EXERCISE OBJECTIVE:
Please check each statement against the thread on Iran and the Gulf States below. Answer yes or no, and quote the exact words from the thread that decide it.
1. The Gulf States have already gone to war to open up the SoH.
2. The Gulf States are ordering military equipment from countries like Ukraine.
3. One commenter says the higher oil prices affect only the US.

TEXT FOR ANALYSIS:
<<<<
It was working just fine, until Bibi decided he wanted to be remembered as "the guy who completed Israel" so he needed a distraction to try and finish Hezbollah. It will work just fine once Trump is cut to size and the adults get back in the room.
> I wouldn’t worry about that lol. Gulf States themselves will go to war over it because they sure as hell aren’t paying Iran so that they can sell oil on the free market.
And yet they haven't gone to war (or joined in the war) to open up the SoH so far.
Their military capabilities aren’t that great and they’re scared most likely. Iran is the big neighborhood bully and stockpiled thousands of missiles. Better to let the US Navy and US Air Force take out Iran’s capabilities to limit destruction of their civilian facilities which Iran has threatened to blow up. But hey they can just round up civilians and put them next to the desalination plants like Iran did the bridges. You think that will stop the Iranians? ;)
And folks it has been just over a month. Give it time. The Gulf States are already placing orders for military equipment from countries like Ukraine - the one that has experience fighting drones that Russia buys from… you guessed it - Iran!
nobody will want to fight for Gulf monarchies, it is actually the opposite: population has a great incentive to overthrow the rich decadent UK-installed monarchies and redistribute oil revenues more fairly.
US was a guarantor of peace for monarchies, but seems like not anymore
It doesn’t really bother the US specifically, it raises oil prices for everyone. The only difference is the US is the only that has a military that can actually do anything about it. We’re not going to let them charge ships like that nor would the Gulf States allow it - it’s existential. They expect to be able to trade products on the free market under safe seas like any other country. This is a core global principle. If the US walks away this failure falls on the global community for continuing to stand by and do nothing while these guys load up on missiles and try to build a nuclear weapon and then they can charge even more for the straight.
You're correct about the chain of events, but you aren't modeling the fact that the person who got us into this war had all of this explained to him many times and decided to YOLO it anyway. He was comfortable with that bad decision, why not this one?
>>>>
DATA UNDER STUDY:
<<<<
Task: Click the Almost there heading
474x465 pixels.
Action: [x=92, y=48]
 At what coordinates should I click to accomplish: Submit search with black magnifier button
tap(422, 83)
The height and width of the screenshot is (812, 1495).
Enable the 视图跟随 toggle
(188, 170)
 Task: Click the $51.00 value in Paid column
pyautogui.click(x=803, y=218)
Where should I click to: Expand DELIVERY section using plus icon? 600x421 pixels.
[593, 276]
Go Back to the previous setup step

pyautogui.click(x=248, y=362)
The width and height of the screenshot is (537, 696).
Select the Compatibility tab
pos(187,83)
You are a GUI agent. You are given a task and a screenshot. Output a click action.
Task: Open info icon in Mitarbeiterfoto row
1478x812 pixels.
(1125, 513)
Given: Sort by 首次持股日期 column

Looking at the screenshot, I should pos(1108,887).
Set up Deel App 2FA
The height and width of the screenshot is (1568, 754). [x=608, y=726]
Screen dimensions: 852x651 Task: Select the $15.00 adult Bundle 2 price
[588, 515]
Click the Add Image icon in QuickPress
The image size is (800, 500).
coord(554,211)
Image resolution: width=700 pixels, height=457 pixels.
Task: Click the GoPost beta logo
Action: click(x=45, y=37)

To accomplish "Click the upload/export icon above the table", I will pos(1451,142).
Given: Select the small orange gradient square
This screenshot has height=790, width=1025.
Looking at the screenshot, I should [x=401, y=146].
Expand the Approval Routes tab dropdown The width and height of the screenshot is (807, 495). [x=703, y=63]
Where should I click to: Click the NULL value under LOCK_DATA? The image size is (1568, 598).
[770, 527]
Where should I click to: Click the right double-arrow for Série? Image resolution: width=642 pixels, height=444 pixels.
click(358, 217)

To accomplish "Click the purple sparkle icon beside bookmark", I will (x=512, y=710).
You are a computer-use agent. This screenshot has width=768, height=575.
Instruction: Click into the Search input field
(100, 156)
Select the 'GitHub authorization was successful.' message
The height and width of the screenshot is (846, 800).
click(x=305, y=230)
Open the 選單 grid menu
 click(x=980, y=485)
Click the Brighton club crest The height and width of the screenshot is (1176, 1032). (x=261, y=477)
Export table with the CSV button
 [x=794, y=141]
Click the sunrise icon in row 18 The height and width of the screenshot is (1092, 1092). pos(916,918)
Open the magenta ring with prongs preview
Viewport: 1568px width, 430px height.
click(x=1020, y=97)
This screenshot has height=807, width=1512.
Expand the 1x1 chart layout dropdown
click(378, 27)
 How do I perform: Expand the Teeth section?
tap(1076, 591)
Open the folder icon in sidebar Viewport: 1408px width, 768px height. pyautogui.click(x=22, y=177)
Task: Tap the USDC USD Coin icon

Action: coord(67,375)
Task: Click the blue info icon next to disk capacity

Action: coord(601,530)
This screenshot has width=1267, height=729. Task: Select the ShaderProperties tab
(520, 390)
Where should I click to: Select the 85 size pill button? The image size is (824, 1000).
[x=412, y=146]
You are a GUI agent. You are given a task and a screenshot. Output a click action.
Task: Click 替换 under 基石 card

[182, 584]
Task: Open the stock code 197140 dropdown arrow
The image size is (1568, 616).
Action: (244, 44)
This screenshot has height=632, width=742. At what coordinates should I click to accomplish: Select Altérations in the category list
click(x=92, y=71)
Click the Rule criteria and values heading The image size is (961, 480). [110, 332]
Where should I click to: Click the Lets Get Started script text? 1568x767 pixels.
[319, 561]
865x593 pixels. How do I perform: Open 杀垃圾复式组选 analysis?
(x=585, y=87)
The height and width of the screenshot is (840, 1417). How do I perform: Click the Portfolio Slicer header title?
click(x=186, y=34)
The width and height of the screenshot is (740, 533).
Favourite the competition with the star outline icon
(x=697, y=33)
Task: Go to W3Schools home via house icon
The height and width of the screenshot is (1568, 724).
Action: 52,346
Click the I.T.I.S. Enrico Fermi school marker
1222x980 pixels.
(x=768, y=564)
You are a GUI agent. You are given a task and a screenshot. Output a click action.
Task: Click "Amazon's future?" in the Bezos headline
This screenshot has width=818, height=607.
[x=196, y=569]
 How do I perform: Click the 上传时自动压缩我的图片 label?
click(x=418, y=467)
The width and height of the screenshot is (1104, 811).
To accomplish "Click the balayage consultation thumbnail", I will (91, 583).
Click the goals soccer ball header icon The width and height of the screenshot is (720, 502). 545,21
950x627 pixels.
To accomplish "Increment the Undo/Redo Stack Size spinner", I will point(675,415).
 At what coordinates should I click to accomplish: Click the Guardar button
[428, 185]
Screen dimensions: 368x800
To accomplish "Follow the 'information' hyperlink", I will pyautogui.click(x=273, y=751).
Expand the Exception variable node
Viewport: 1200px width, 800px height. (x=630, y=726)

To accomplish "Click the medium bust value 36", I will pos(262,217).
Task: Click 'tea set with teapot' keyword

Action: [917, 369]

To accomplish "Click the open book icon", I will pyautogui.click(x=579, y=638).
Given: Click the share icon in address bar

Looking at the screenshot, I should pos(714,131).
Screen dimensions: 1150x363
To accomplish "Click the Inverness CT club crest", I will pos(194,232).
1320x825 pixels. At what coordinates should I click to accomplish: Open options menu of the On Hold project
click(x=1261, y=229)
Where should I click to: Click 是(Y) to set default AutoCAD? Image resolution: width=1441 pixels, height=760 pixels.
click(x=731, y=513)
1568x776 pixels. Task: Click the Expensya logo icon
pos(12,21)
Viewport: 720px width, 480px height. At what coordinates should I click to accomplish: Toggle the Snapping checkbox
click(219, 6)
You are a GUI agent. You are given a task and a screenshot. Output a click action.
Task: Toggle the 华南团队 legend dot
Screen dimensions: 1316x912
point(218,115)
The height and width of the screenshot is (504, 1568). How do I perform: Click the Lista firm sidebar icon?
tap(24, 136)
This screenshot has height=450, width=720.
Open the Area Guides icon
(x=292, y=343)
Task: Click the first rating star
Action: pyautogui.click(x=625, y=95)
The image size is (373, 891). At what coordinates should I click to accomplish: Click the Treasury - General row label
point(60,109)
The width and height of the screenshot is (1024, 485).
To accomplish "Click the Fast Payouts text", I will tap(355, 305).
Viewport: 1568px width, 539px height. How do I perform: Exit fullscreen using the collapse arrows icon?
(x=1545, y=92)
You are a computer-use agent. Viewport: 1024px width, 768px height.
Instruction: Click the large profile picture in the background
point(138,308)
>>>>
ANSWER:
1. No: "And yet they haven't gone to war (or joined in the war) to open up the SoH so far."
2. Yes: "The Gulf States are already placing orders for military equipment from countries like Ukraine"
3. No: "It doesn’t really bother the US specifically, it raises oil prices for everyone."